### WORK TO COMPLETE
Please reproduce the records, omitting nothing and changing nothing.

### INFORMATION SHOWN
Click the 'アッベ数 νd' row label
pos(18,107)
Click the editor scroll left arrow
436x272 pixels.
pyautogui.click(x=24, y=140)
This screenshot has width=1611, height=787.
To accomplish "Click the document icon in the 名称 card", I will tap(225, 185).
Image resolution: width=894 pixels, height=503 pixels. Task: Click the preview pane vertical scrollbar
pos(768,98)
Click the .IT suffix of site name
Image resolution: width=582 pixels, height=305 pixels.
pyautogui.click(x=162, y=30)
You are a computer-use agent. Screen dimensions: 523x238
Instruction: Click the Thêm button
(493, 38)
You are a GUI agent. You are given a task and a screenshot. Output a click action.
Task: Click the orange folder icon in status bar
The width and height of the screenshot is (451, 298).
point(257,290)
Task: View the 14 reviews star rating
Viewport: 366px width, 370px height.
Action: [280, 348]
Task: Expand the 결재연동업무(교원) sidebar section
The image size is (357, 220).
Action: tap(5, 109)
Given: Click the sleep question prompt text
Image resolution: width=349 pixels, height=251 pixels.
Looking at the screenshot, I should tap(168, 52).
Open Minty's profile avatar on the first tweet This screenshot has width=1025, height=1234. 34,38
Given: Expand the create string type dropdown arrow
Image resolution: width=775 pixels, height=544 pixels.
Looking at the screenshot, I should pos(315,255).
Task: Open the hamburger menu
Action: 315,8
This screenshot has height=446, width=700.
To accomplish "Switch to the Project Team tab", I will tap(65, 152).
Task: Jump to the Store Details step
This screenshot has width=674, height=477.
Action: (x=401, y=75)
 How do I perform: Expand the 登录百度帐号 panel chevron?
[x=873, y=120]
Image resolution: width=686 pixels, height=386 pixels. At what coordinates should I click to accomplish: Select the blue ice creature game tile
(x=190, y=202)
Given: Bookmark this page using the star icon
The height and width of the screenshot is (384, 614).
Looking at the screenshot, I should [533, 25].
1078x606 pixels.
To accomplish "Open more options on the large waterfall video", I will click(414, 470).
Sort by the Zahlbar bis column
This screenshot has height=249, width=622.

### YOUR RESPONSE
Click the 'アッベ数 νd' row label
pos(18,107)
Click the editor scroll left arrow
436x272 pixels.
pyautogui.click(x=24, y=140)
This screenshot has width=1611, height=787.
To accomplish "Click the document icon in the 名称 card", I will tap(225, 185).
Image resolution: width=894 pixels, height=503 pixels. Task: Click the preview pane vertical scrollbar
pos(768,98)
Click the .IT suffix of site name
Image resolution: width=582 pixels, height=305 pixels.
pyautogui.click(x=162, y=30)
You are a computer-use agent. Screen dimensions: 523x238
Instruction: Click the Thêm button
(493, 38)
You are a GUI agent. You are given a task and a screenshot. Output a click action.
Task: Click the orange folder icon in status bar
The width and height of the screenshot is (451, 298).
point(257,290)
Task: View the 14 reviews star rating
Viewport: 366px width, 370px height.
Action: [280, 348]
Task: Expand the 결재연동업무(교원) sidebar section
The image size is (357, 220).
Action: tap(5, 109)
Given: Click the sleep question prompt text
Image resolution: width=349 pixels, height=251 pixels.
Looking at the screenshot, I should tap(168, 52).
Open Minty's profile avatar on the first tweet This screenshot has width=1025, height=1234. 34,38
Given: Expand the create string type dropdown arrow
Image resolution: width=775 pixels, height=544 pixels.
Looking at the screenshot, I should pos(315,255).
Task: Open the hamburger menu
Action: 315,8
This screenshot has height=446, width=700.
To accomplish "Switch to the Project Team tab", I will tap(65, 152).
Task: Jump to the Store Details step
This screenshot has width=674, height=477.
Action: (x=401, y=75)
 How do I perform: Expand the 登录百度帐号 panel chevron?
[x=873, y=120]
Image resolution: width=686 pixels, height=386 pixels. At what coordinates should I click to accomplish: Select the blue ice creature game tile
(x=190, y=202)
Given: Bookmark this page using the star icon
The height and width of the screenshot is (384, 614).
Looking at the screenshot, I should [533, 25].
1078x606 pixels.
To accomplish "Open more options on the large waterfall video", I will click(414, 470).
Sort by the Zahlbar bis column
This screenshot has height=249, width=622.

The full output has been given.